In short, we have an inconsistent (and unlabeled) hodgepodge of standards, ranging from "private ownership" to "de jure control" to "international proposals" to "anything that isn't 'Jewish land'". There is no basis -- none -- for supporting this as a remotely valid piece of academic scholarship. If a student gave me these graphics, I would probably fail them, and I'd at least consider reporting them for academic misconduct (though I'd likely end up just giving them a stern talking-to). If a professor defends it, they're basically saying that they can't be trusted to present information in accordance with basic standards of academic integrity -- or at best, that they can't identify basic academic malpractice in cases where the sources appear to advance to their preferred political outlooks. That any professor of any ideological outlook would stand in support of this is a disgrace to our entire profession.
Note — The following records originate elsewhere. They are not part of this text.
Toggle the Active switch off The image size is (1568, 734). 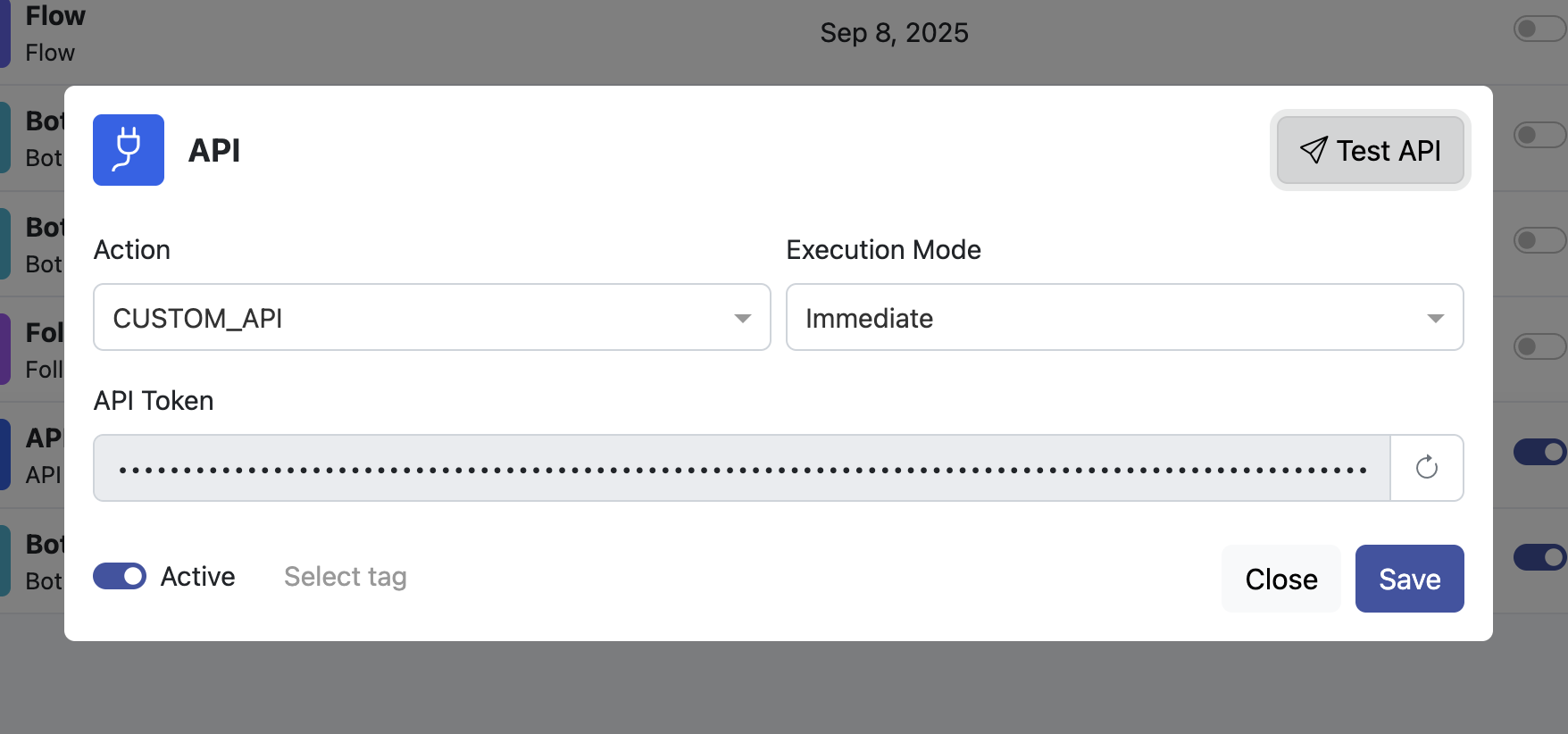tap(120, 577)

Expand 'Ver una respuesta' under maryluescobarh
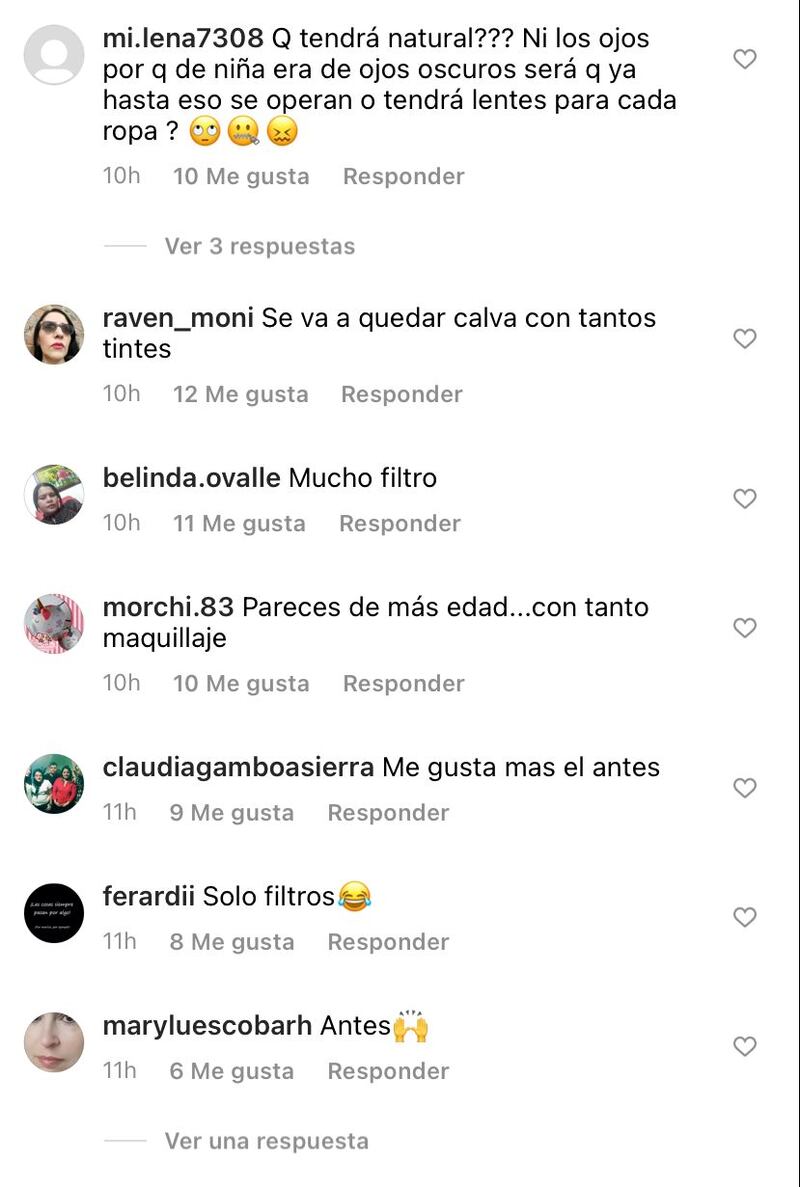[266, 1141]
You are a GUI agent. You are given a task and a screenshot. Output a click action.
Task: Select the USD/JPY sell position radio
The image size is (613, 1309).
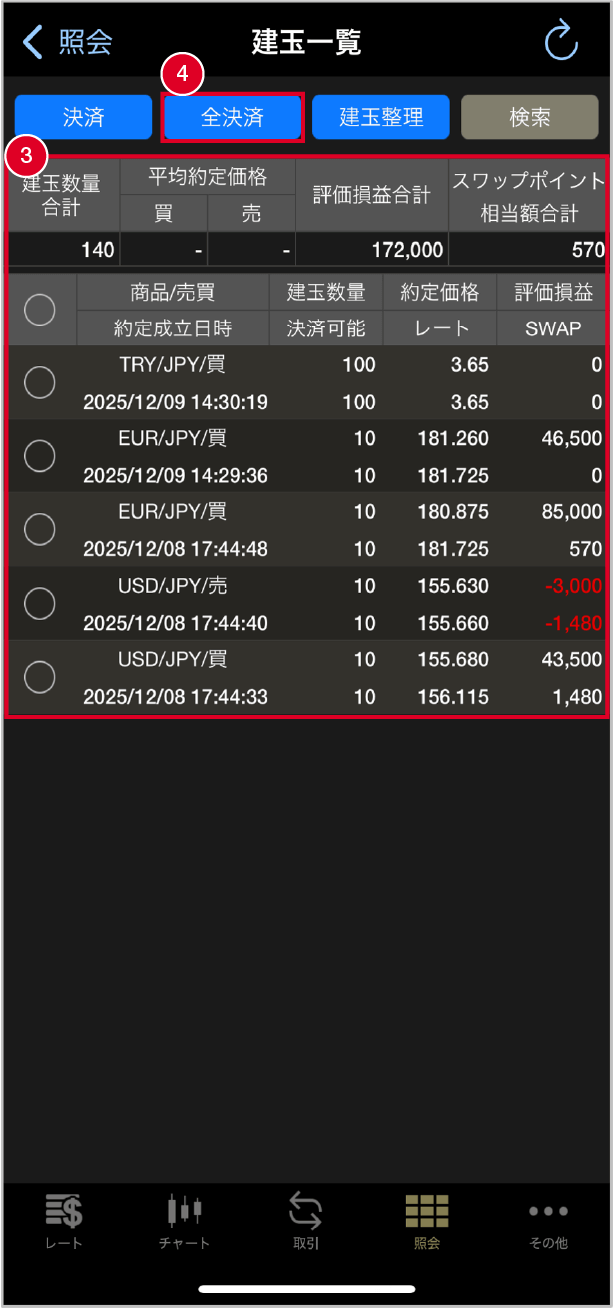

The fact is that these kinds of misrepresentations / failures of basic standards can be found all over academia which is why its bad reputation is totally earned.
ReplyDeleteThe usual gang signed this letter. One of the many, many reasons that I despise Jewish Voice for Peace.
ReplyDeleteAnd yes, Academic Integrity counts. Arab Money, Koch, Soros or Adelson money impacting Academic Integrity? You bet it does... Sorry, Academics who promote untruth for the sake of their Ideological Prejudices? Fire them. They damage generations.